Рахиль вытерла глаза.

   – Я могу изложить свою печальную историю в немногих словах. Мы с Демасом часто встречались и полюбили друг друга. В торговом деле они с отцом были соперниками; в те дни Демас исповедовал иудейство, ибо не знал другой, высшей религии. Отец согласился на наш брак, потому что жених был богат; а после женитьбы они стали вместе вести торговлю. Но через месяц в Тир явились апостолы; мы с Демасом вместе слушали их проповеди – сперва из любопытства, чтобы узнать правду о новом вероучении, которое всячески хулил мой отец, ибо принадлежит к фанатичной секте; затем потому, что их слова глубоко волновали наши сердца. В конце концов мы оба, уверовав, крестились в один вечер, и крестил нас не кто иной, как сам Брат Господень. Благословив нас, апостолы отправились в дальнейший путь; и тогда Демас, с его откровенностью и честностью, рассказал обо всём отцу. Это был сущий ужас, Мать. Отец бесновался, вопил, яростно проклинал нас и осыпал хулами Того, кому мы поклоняемся. Мне больно вспоминать о том, что он сделал: после того, как мы отказались отречься от нашей новой веры, он донёс на нас священникам, священники донесли римлянам; нас схватили и бросили в тюрьму; часть богатства моего мужа разграбили священники и римляне; всем остальным завладел отец. Много месяцев нас держали в тюрьме здесь, в Кесарии, затем моего мужа отправили в Верит, чтобы сделать из него гладиатора, а когда он отказался, убили его. С тех пор я сижу в этой тюрьме вместе с моей любимой служанкой Нехуштой: она тоже приняла христианство и разделила нашу судьбу; и вот сегодня, по велению Агриппы, мы обе должны умереть.

   – Но почему ты плачешь, дитя моё, – тебе следует радоваться, ибо ты узришь и своего супруга, и своего Спасителя.

   – Я и радуюсь, Мать: но ты же видишь, что я в тягости. Я оплакиваю своё дитя, которое так никогда и не родится. Появись оно на свет хотя на один час, мы все обрели бы вечное блаженство, но этого не может быть, не может быть!
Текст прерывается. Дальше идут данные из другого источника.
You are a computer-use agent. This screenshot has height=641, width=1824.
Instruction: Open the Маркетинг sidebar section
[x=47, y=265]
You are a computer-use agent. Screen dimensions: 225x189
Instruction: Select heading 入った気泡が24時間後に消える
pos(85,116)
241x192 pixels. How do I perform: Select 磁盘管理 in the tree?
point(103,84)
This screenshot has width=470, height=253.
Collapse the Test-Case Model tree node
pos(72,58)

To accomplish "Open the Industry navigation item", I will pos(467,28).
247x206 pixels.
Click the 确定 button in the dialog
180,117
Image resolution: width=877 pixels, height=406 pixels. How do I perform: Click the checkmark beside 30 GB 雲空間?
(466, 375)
Анна вперила в неё свой проницательный взгляд.

   – Ты совсем недавно вступила на путь истинный, ты не пророчица, тебе ли судить о том, что может и чего не может быть? Грядущее – в руках Божиих. Царь Агриппа, твой отец, римляне, фанатики-евреи, львы рыкающие и мы, предназначенные им в пищу, – тоже в руках Господа; свершится лишь то, чего Он возжелает. Слава Ему! Возрадуемся и оставим заботу о дне завтрашнем. Не лучше ли смерть, чем жизнь в сомнениях, страхах и муках? Помолимся же о ниспослании нам смерти, дабы вознеслись мы к престолу Предвечного.
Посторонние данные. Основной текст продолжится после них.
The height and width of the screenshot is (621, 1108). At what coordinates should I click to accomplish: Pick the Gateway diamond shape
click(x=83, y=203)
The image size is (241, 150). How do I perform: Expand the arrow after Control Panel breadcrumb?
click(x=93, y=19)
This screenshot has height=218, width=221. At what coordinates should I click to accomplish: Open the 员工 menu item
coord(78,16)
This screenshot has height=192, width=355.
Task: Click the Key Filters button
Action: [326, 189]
   – Ты права, Мать, – ответила Рахиль, – я постараюсь не терять мужества, но я немощна. Хоть дух мой и силён, плоть слаба. Но нас призывают к Святому причастию, в последний раз в этом мире. – Она поднялась и пошла к аркаде.
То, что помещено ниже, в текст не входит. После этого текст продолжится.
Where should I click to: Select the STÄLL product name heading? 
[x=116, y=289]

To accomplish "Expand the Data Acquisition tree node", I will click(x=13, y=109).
Нехушта помогла Анне подняться. Когда Рахиль отошла достаточно далеко, она наклонилась и шепнула:

   – О Мать! Вся наша община знает, что ты обладаешь даром провидения. Открой же мне, родится ли у неё ребёнок.

Старая женщина возвела глаза горе и медленно ответила:

   – Да, у неё родится ребёнок и проживёт долгую жизнь; я верю, что никто из нас не погибнет сегодня в челюстях львов, хотя кое-кто и не избежит смерти. Но твоя госпожа очень скоро воссоединится со своим мужем. Поэтому я утаила от неё будущее.

   – Тогда и я тоже должна умереть – и умру.

   – Почему?

   – Я хочу прислуживать госпоже и в ином мире.

   – Нет, Нехушта, – сурово отрезала Анна, – ты должна остаться здесь, на земле, и оберегать её ребёнка, а когда завершится твой земной круг, ты должна будешь дать ей полный отчёт обо всём.